## Excerpt to read
»»

The telecom industry revenue and debt charts of 2017

The operators had to choose selectively at the auction to offer 4G services and cover gaps in their portfolio. This as well proved to be a daunting challenge because companies had to make huge investments in spectrum and network deployment. The bidding wars impacted the operators negatively by increasing their debt burden – which in turn was the cause of rising tariffs. The average revenue per user also saw a decline owing to customers inclining towards mobile apps and data services for voice calls. The telecom sector in India had been traditionally a voice driven system. The high tariffs shifted the business model from voice to a data-centric model, with average data consumption increasing alongside an increase in usage of smartphones and content. The digital payments ecosystem was also increasing, thereby transitioning India to a digital economy. All these changes required the operators to pump cash in the system or merge with other companies to stay competitive. The regulatory framework of the industry was also a major hindrance in the smooth operations of the companies. All this ushered in the era of consolidation – the biggest player of which was Idea Cellular and Vodafone merger.

5

THE JIO EFFECT AND THE CONSOLIDATION ERA

Increasing Subscribers and lowering tariff trends

To add to the challenges of debt problems and declining revenues, the entry of Reliance Jio September 2016 in the market was the biggest setback of them all. Reliance Jio - a Greenfield 4G operator which played on a disruptive and aggressive pricing strategy and introduced free voice calls and low-cost data – going as low as charging Rs.50 for 1GB of data. Jio had been under process for about 6 years and had already gained the pan-India 4G spectrum in 2010 and planned to cater 4G services to around 90% of Indian population. As expected, the low tariffs attracted a lot of consumers. A large number of subscribers switched over to Jio, thus adversely affecting the revenues of other operators. As of September 2017, Vodafone and Idea lost 24 and 28 lakh subscribers, whereas Airtel subscriber base had declined by 2 lakhs. By March, 2017, Jio stood 4 th in terms of market share of consumers in India at a share of 9.29%.

Post-Jio Market Shares (March, 2017) Source: https://www.telecomlead.com/telecom-statistics/airtel-jio-wireless-market-share-march-2017-76876

6

Jio initiated a prodigious price war forcing the sector to evolve quickly. Other operators engaged Jio in legal hassles involving predatory pricing, but ultimately had to slash their own prices to retain their subscribers, thus leading to an industry-wide drop in the monthly average revenue per user by a third – and eventually the turnover of the industry. The Jio effect and the spectrum and debt challenges contributed to an evolution in the composition of the Indian telecom sector. The telecom companies started to heavily invest in infrastructure to keep up with the pricing competition and yet were unable to make it to the mark. The operators were thereby forced to merge and consolidate with other companies in spectrum sharing and trading agreements, thus ushering in the era of consolidation. Airtel bought business and spectrum from smaller companies like Videocon, Tikona, etc. and acquired Telenor. Reliance Communications (RCom) planned to merge with Aircel and TATA Telecom. The number of operators in the industry kept dropping. Thus, the financial distress coupled along with the consistent pressure of maintaining profitability paved the way for consolidation. It was at this point that Idea Cellular Ltd. And Vodafone India Ltd. announced their merger to further change the dynamics of the industry and become the largest player by revenue and market share.

««

## Collected material
»»

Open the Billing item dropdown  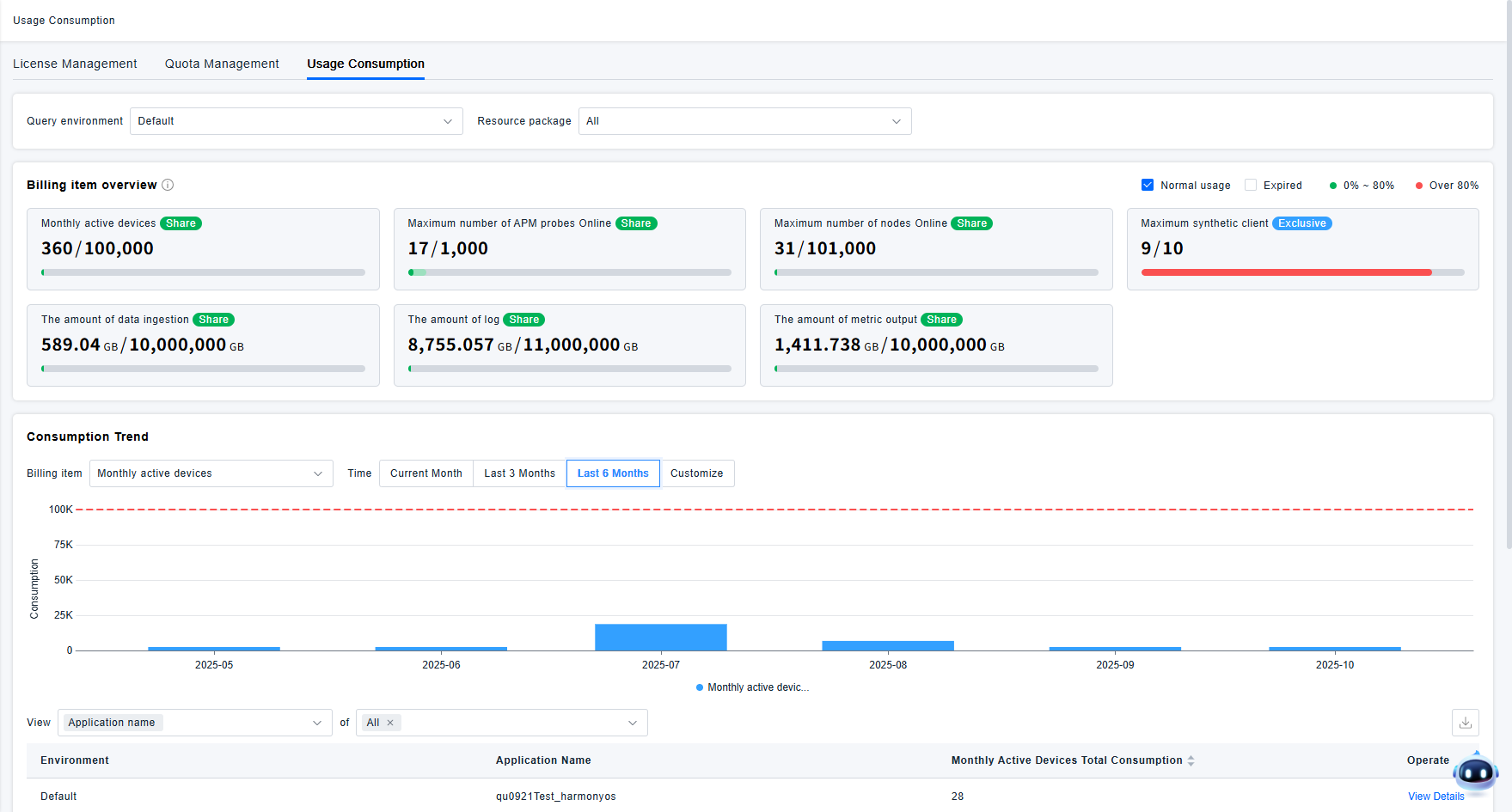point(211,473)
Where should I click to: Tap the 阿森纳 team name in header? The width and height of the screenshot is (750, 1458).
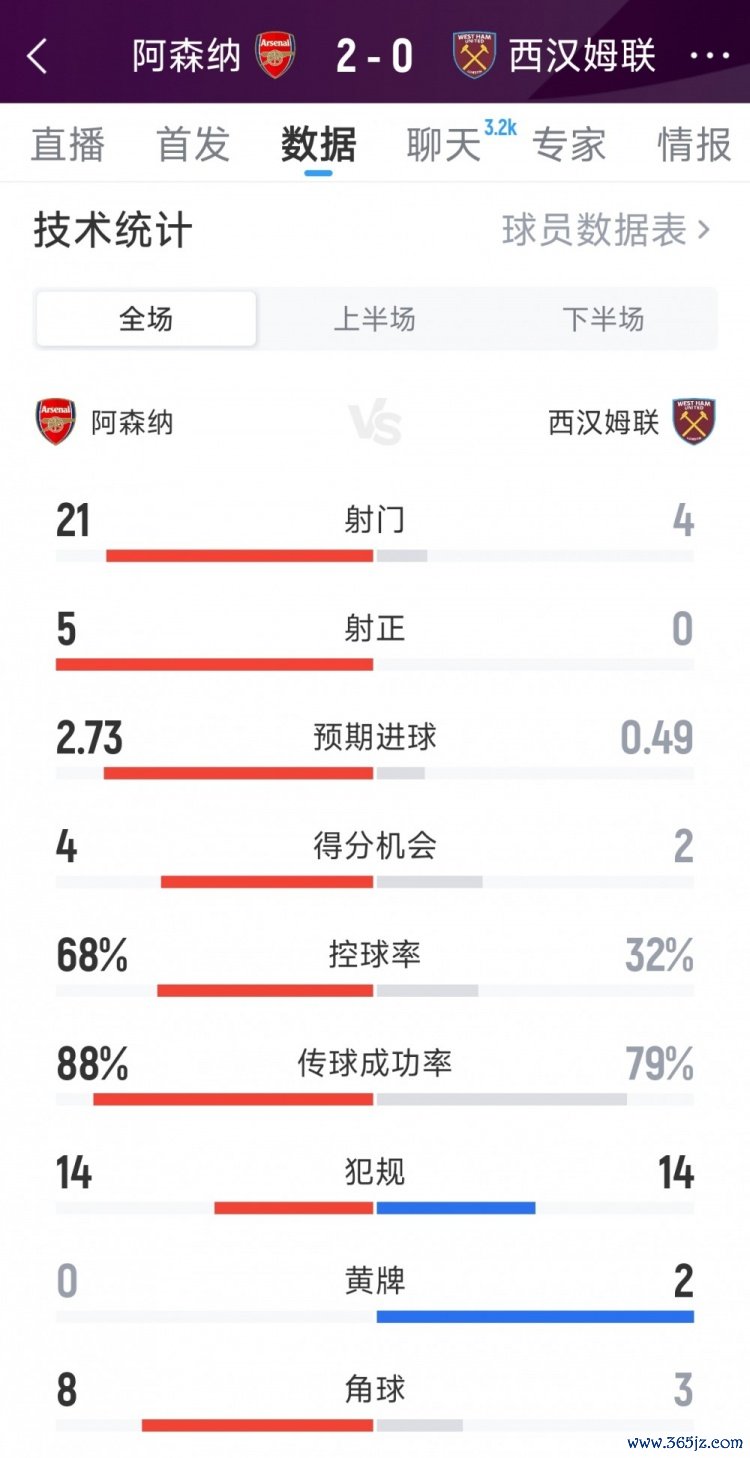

««

## Requirement
Extend the passage on India's telecom consolidation from the point where it stops. None of the data is needed here.

## Answer for the task
BACKGROUND OF THE MERGER On March 20, 2017, in a game-changing move, Aditya Birla Group announced its plans to merge Idea Cellular Ltd. with Vodafone India Ltd. in a USD 23 billion deal. The entity with a combined subscriber base of more than 400 million was to oust Airtel by surpassing its subscriber base, becoming the largest telecom operator in India. The merger is a type of horizontal merger with both the companies operating in the same space and industry and merging to create synergies for their capex plans and improvement of efficiencies. The deal comprised of an equal decisive partnership between the Aditya Birla Group and Vodafone Group with strategic fit and complementary assets, creating substantial synergies and unlocking further value through monetization of their tower assets – to realise the digital India vision and provide value for all shareholders. The merger aimed at a robust spectrum profile and a first or second position in 21 circles. In the merged entity, Vodafone Group was to have 50% share whereas the Aditya Birla Group was supposed to 25.10% stakes. Vodafone Group agreed to bring down its stakes to 45.1% by transferring 4.9% stakes to the Aditya Birla Group at a pre-agreed price of Rs. 109 per share. The Aditya Birla Group also had the option to expand its stakes through a call option at a price of Rs. 130 per share over a period of 3 years (counted from the date of closure of the deal). The rest of the stakes were with public promoters. The companies further agreed on keeping an option to sell their stakes in Indus towers to create monetary value. Idea had 11.5% stake in the towers whereas Vodafone had 42% stakes in the same.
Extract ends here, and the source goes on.